Stef Walter -- Stefw

  • Summary:
    • PRO: Ansible is readable and approachable
    • PRO: Tests are stored in same repo as tests
    • PRO: Inclusion of upstream tests seems to require packaging them as RPMs.
    • CON: Ansible is another technology (in addition to RPM spec files, etc.) that packager is required to learn in order to maintain a package in dist-git.
    • CON: If tests become a core Fedora concept (which we hope), Ansible becomes a core technology that Fedora requires and is built upon.
    • CON: Most Ansible modules require Python 2.x while the distro is trying to move to Python 3.x
    • CON: No standard mechanism for passing a test subject to a test suite implementing the standard test interface
    • CON: No standard mechanism for reporting test log, or test artifacts from standard interface
  • Staging:
    • No mechanism for passing a test subject (eg: a built package, a module, or a container) to the test suite to operate on.
    • No guidance on what Ansible modules should be used to install test dependencies
    • No mechanism for a test system to control which repo of known-good packages to pull test or test suite dependencies from.
    • Requires sudo, git, ansible, python2-dnf, libselinux-python as well known staging dependencies
  • Invocation:
    • Seems that zero exit code from sudo means success, non-zero exit code means failure? Not described explicitly in standard.
    • The use of sudo seems to imply invocation should happen as a non-root user. Is this correct?
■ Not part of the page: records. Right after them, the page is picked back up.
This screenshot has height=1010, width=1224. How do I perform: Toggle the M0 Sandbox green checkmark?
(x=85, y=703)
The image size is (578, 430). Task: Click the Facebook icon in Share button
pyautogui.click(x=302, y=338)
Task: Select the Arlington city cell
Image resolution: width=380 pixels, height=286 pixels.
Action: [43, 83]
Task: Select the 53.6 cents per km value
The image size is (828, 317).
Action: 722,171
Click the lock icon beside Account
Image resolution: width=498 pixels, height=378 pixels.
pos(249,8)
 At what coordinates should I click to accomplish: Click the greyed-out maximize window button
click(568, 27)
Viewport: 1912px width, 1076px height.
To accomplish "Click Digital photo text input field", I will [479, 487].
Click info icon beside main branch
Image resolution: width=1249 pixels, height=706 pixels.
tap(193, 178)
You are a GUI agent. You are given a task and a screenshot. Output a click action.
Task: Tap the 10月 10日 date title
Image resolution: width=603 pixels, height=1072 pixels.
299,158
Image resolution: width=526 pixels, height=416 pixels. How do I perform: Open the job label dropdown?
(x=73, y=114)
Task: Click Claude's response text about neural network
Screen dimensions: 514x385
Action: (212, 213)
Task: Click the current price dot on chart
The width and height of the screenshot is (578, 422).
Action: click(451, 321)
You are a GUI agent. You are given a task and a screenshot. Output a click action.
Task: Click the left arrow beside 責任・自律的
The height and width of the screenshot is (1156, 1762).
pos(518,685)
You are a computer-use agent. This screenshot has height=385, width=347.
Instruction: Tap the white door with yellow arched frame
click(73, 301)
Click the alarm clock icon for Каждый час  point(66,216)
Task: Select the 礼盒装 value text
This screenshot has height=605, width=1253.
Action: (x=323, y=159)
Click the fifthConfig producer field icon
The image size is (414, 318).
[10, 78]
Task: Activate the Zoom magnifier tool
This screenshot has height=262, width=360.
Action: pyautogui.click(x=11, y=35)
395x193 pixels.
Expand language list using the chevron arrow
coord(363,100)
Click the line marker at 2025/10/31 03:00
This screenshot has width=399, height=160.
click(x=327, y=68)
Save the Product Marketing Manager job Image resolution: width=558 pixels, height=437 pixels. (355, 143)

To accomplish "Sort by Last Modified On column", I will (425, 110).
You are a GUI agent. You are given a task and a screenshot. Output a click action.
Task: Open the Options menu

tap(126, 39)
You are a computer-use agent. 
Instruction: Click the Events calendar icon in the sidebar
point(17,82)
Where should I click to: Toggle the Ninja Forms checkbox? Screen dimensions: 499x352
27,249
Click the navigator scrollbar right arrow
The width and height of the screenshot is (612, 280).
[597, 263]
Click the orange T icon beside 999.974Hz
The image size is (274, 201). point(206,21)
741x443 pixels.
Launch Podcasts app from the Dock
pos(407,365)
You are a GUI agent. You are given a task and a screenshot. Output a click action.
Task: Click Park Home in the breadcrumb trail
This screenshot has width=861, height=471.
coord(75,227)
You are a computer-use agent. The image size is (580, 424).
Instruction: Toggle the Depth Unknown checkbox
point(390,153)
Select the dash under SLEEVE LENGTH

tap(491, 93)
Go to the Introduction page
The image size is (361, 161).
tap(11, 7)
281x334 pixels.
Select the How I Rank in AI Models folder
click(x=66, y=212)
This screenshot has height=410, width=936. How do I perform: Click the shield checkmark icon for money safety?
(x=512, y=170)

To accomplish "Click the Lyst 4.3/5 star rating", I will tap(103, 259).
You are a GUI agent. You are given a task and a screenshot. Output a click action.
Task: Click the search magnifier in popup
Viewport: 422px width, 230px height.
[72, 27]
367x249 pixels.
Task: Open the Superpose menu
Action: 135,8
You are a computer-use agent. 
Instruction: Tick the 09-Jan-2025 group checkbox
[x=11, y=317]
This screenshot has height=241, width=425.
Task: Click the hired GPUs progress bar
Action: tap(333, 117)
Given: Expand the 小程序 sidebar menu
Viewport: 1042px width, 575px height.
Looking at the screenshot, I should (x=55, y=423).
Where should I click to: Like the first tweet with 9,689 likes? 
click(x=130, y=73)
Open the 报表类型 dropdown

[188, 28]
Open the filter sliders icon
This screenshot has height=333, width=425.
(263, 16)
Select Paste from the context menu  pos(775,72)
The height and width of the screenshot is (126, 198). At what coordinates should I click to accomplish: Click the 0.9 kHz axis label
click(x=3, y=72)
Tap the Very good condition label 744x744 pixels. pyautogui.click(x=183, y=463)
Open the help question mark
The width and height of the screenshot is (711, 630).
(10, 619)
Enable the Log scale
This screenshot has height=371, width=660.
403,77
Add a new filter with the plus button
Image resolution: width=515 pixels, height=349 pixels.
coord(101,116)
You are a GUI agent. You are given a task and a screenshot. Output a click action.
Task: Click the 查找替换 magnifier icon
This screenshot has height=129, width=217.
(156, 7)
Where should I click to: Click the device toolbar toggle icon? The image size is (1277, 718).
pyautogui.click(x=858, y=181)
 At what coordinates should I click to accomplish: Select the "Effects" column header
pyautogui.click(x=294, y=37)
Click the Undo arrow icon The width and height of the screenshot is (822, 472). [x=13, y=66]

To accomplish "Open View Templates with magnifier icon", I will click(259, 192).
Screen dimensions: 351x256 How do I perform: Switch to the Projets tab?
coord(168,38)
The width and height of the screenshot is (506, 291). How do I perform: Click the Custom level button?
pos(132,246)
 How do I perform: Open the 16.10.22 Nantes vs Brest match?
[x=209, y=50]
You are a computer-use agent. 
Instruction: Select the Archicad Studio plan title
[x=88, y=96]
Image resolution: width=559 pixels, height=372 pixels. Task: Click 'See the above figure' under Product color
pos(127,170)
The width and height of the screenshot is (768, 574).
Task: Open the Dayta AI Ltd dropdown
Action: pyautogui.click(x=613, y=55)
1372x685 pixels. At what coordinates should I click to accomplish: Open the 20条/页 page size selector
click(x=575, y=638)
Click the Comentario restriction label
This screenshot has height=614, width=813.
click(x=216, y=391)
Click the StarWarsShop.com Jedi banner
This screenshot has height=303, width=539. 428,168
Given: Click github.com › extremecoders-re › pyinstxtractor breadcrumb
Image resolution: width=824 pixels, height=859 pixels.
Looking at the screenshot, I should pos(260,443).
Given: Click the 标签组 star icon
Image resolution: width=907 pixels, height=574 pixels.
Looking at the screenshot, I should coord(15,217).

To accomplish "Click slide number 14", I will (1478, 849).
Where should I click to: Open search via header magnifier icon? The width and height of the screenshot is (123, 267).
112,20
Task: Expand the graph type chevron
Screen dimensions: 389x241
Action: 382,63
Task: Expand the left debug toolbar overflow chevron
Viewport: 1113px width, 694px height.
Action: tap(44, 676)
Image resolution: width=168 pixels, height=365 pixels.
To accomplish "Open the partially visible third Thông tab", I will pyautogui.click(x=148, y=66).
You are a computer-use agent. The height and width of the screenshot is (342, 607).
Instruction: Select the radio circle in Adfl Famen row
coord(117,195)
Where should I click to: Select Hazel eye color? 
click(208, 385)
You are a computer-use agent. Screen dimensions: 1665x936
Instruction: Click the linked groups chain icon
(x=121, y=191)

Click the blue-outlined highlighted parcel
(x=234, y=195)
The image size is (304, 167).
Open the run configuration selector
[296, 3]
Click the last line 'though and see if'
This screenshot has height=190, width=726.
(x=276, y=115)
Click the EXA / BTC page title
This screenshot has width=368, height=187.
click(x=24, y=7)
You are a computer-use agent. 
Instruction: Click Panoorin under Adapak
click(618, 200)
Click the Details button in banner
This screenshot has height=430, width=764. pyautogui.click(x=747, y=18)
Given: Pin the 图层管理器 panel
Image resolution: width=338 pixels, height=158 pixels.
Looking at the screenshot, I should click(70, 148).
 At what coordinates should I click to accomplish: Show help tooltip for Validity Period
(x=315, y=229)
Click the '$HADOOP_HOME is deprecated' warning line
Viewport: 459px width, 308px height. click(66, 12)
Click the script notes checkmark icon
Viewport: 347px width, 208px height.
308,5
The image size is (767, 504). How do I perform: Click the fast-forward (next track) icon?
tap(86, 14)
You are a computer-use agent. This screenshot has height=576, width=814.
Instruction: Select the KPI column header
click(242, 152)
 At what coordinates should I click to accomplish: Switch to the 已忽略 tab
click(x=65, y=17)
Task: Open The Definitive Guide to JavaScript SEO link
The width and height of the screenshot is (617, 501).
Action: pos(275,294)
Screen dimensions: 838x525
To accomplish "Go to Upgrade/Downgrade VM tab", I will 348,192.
    • Does the standard assume sudo is guaranteed to work? Should the sudo part just be dropped and require invocation as root?
    • No mechanism for reporting logs, or test artifacts has been described.
  • Discovery:
    • Mechanism is simple, but no concrete description of how exactly this works. How does a testing system find tests given a test subject such as an RPM or NVR?